*** Entries supplied ***

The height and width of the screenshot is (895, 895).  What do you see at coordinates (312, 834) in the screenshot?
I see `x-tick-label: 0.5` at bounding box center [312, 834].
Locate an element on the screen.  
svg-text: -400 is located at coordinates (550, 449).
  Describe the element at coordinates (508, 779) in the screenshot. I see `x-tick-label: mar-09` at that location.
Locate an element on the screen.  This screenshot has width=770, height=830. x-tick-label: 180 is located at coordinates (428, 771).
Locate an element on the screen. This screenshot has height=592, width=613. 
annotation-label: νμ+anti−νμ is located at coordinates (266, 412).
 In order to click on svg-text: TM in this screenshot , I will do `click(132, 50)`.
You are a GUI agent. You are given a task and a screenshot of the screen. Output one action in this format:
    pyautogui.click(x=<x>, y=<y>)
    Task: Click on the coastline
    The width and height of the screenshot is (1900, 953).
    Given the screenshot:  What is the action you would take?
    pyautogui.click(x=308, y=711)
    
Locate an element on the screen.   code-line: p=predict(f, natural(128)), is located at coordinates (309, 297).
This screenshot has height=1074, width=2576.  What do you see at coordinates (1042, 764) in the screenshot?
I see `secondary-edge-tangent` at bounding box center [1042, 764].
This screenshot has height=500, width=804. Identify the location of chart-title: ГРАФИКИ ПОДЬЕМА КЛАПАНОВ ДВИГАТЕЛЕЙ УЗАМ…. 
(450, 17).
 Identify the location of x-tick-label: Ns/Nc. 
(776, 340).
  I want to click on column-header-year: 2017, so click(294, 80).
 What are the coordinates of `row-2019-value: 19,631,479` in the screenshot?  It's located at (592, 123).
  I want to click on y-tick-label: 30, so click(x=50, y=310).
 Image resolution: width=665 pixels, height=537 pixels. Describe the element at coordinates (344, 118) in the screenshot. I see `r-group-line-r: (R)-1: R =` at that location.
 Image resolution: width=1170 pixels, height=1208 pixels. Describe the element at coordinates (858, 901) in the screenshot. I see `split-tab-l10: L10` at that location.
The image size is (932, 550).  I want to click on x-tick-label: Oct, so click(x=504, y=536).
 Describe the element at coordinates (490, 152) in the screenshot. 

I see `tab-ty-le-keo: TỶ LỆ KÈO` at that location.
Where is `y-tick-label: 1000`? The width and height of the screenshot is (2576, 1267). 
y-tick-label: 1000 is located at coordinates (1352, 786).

*** End of Entries supplied ***

Reproduce the records above as a numbered list, omitting any blank lines.

▶ [Expected answer]:
1. The height and width of the screenshot is (895, 895).  What do you see at coordinates (312, 834) in the screenshot?
2. I see `x-tick-label: 0.5` at bounding box center [312, 834].
3. Locate an element on the screen.  
4. svg-text: -400 is located at coordinates (550, 449).
5.   Describe the element at coordinates (508, 779) in the screenshot. I see `x-tick-label: mar-09` at that location.
6. Locate an element on the screen.  This screenshot has width=770, height=830. x-tick-label: 180 is located at coordinates (428, 771).
7. Locate an element on the screen. This screenshot has height=592, width=613. 
8. annotation-label: νμ+anti−νμ is located at coordinates (266, 412).
9.  In order to click on svg-text: TM in this screenshot , I will do `click(132, 50)`.
10. You are a GUI agent. You are given a task and a screenshot of the screen. Output one action in this format:
11.     pyautogui.click(x=<x>, y=<y>)
12.     Task: Click on the coastline
13.     The width and height of the screenshot is (1900, 953).
14.     Given the screenshot:  What is the action you would take?
15.     pyautogui.click(x=308, y=711)
16. Locate an element on the screen.   code-line: p=predict(f, natural(128)), is located at coordinates (309, 297).
17. This screenshot has height=1074, width=2576.  What do you see at coordinates (1042, 764) in the screenshot?
18. I see `secondary-edge-tangent` at bounding box center [1042, 764].
19. This screenshot has height=500, width=804. Identify the location of chart-title: ГРАФИКИ ПОДЬЕМА КЛАПАНОВ ДВИГАТЕЛЕЙ УЗАМ…. 
20. (450, 17).
21.  Identify the location of x-tick-label: Ns/Nc. 
22. (776, 340).
23.   I want to click on column-header-year: 2017, so click(294, 80).
24.  What are the coordinates of `row-2019-value: 19,631,479` in the screenshot?  It's located at (592, 123).
25.   I want to click on y-tick-label: 30, so click(x=50, y=310).
26.  Image resolution: width=665 pixels, height=537 pixels. Describe the element at coordinates (344, 118) in the screenshot. I see `r-group-line-r: (R)-1: R =` at that location.
27.  Image resolution: width=1170 pixels, height=1208 pixels. Describe the element at coordinates (858, 901) in the screenshot. I see `split-tab-l10: L10` at that location.
28. The image size is (932, 550).  I want to click on x-tick-label: Oct, so click(x=504, y=536).
29.  Describe the element at coordinates (490, 152) in the screenshot. 
30. I see `tab-ty-le-keo: TỶ LỆ KÈO` at that location.
31. Where is `y-tick-label: 1000`? The width and height of the screenshot is (2576, 1267). 
32. y-tick-label: 1000 is located at coordinates (1352, 786).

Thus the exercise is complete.